Things to do —
[1] In the article on the Stephen Piscotty trade, which player would the A's move from left field to designated hitter?
[2] Write the next part of the article on the Stephen Piscotty trade, continuing after its final sentence.

**** Selected extract

They’ve agreed to a trade for St. Louis outfielder Stephen Piscotty, according to a report from FanRag Sports. The A’s have not announced any deal, but Jon Heyman reports that two minor leaguers are going back to the Cardinals. Those players have not been identified.

If a deal is in place, there won’t be any announcement from the A’s until Piscotty has taken a physical. There’s no indication of how quickly that will happen.

Piscotty, who is from Pleasanton and attended Stanford, is not a household name. But if this trade reaches the finish line, it’s an impact addition for Oakland. Piscotty would assume one of the starting outfield corner spots; the majority of his major league starts have come in right field, but he appeared at all three spots for the Cardinals and even saw brief time at first base.

He fills a need that Oakland’s front office considered its most crucial of the winter — a right-handed hitting corner outfielder, which will allow the A’s to move their most dangerous hitter, Khris Davis, from left field to designated hitter.

Piscotty turns 27 in January, and he’s under team control for the next six years. He’s guaranteed $29.5 million over the next five seasons — a very manageable sum — and the A’s will hold a $15 million club option for 2023 that includes a $1 million buyout.

********
**** Data provided

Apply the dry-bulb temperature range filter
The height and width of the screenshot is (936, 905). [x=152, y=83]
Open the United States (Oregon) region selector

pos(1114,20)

********
**** Data provided

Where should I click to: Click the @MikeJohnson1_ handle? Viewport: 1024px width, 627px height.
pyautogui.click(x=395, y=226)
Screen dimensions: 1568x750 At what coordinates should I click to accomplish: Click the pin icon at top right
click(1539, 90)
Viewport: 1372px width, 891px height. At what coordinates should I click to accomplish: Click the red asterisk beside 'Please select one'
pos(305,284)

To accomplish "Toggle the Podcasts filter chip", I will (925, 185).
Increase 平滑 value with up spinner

********
**** Data provided

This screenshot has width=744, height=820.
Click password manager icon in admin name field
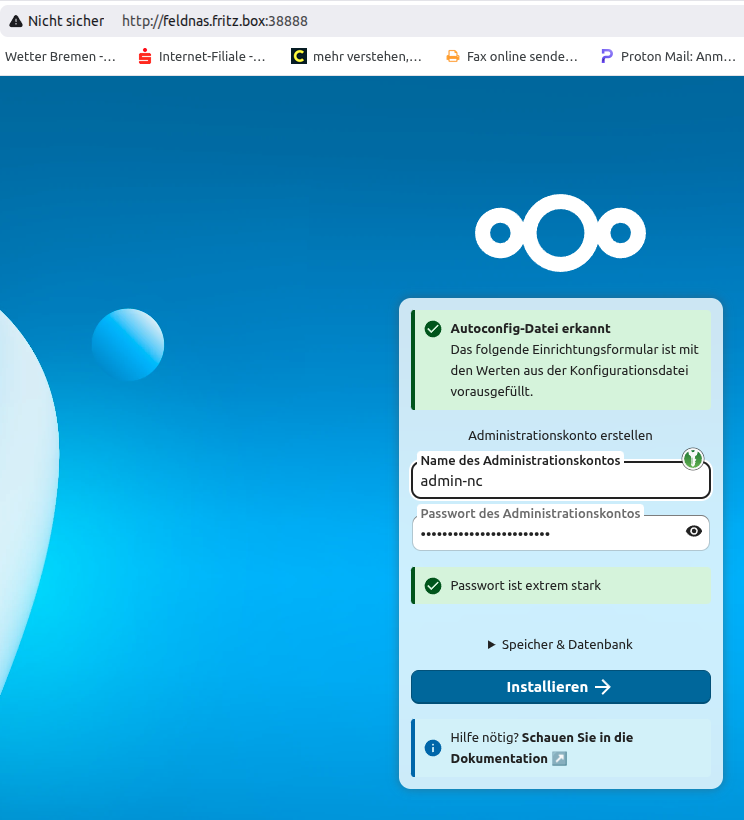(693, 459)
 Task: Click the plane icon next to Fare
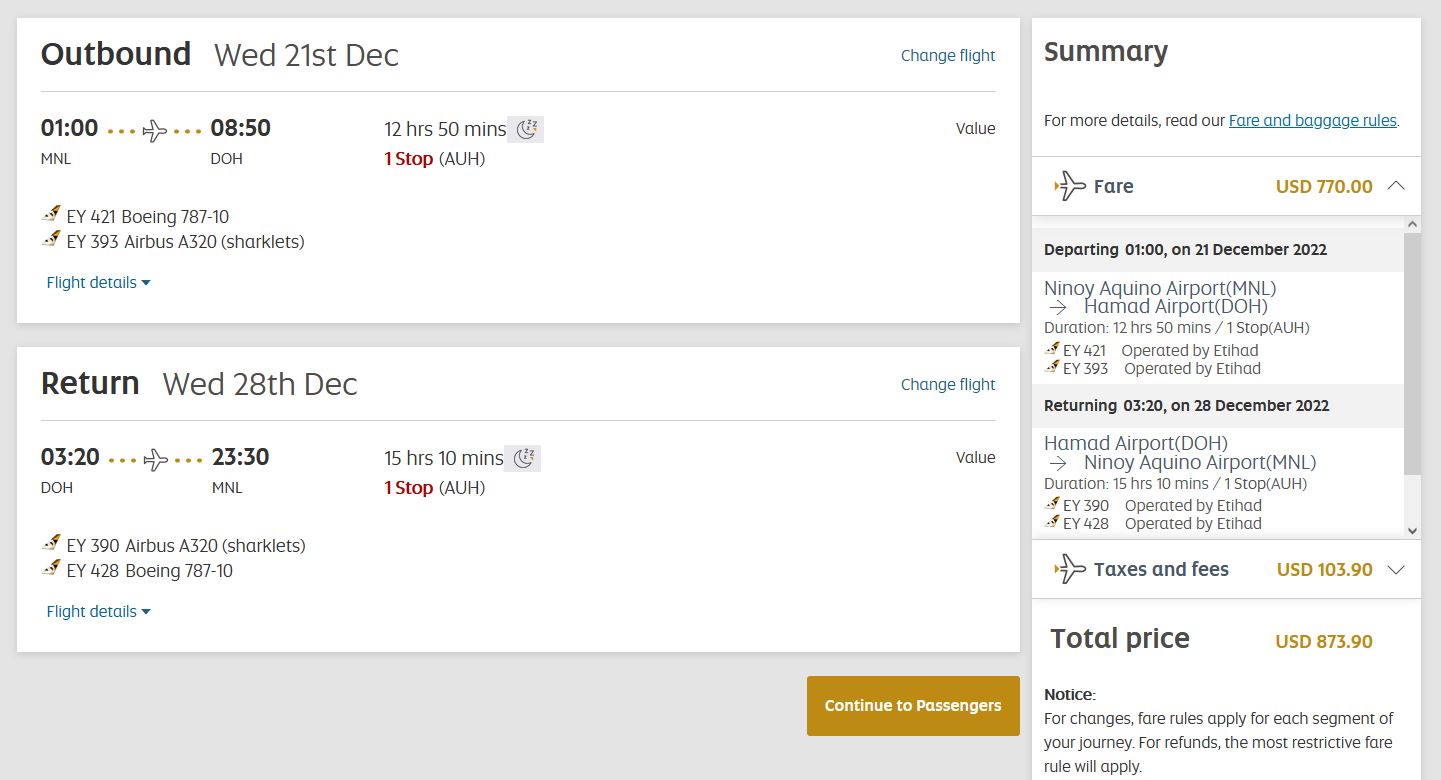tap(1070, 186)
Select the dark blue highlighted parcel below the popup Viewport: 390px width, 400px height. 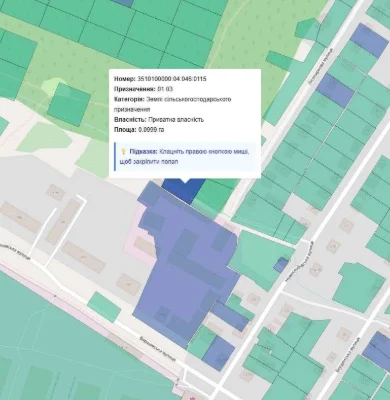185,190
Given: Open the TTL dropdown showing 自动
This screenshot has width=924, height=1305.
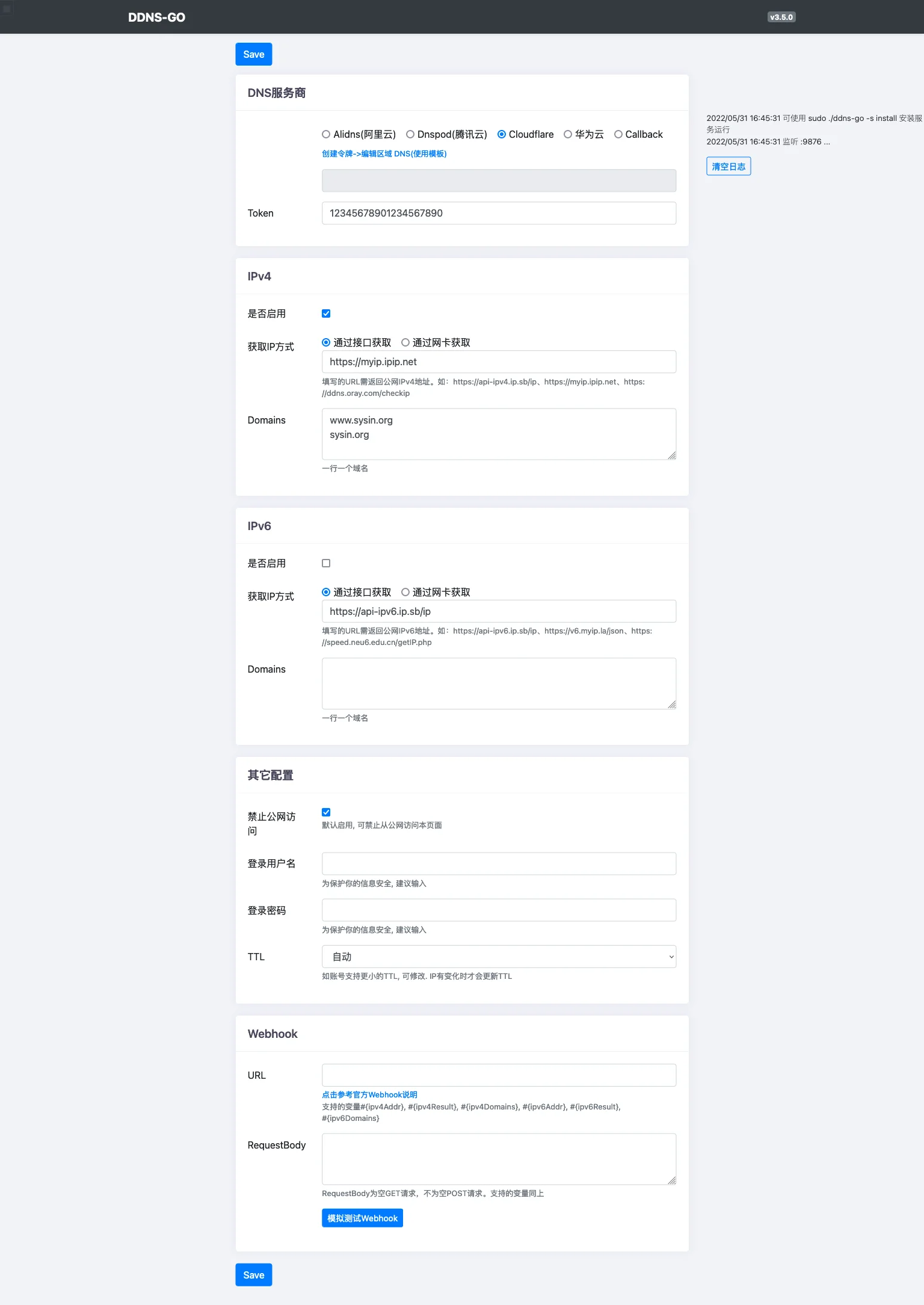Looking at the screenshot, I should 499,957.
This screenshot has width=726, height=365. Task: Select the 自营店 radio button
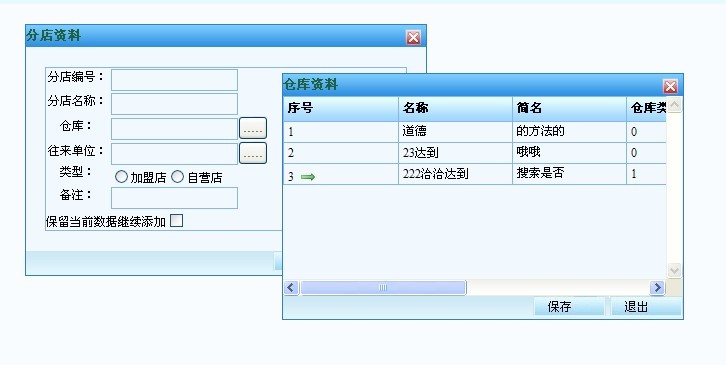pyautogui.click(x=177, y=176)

********

Answers by item number —
[1] Khris Davis

[2]
Piscotty made his big league debut in 2015 and followed up with an excellent 2016, when he hit .273 with 22 homers and 85 RBI. Last year was a step back — he finished at .235 with nine homers and 39 RBI in 107 games. But it’s worth noting that Piscotty dealt with quite a burden off the field, as his mother was diagnosed with ALS. He left the Cardinals for a period after her diagnosis.

Reports out of St. Louis were that the Cardinals were looking to find a trade that brought him closer to home.

A major league scout who has seen Piscotty plenty over the years said that for a man of his size, 6-foot-3 and 210 pounds, Piscotty shows good athleticism defensively and has an above average arm, with an above-average power bat that can play well for either corner outfield spot. The A’s can decide which spot fits best for Piscotty and returning right fielder Matt Joyce, with Chad Pinder likely to fit into the equation at one of the corner spots as well.

Oakland remains on the lookout for a left-handed reliever, likely to be found via free agency.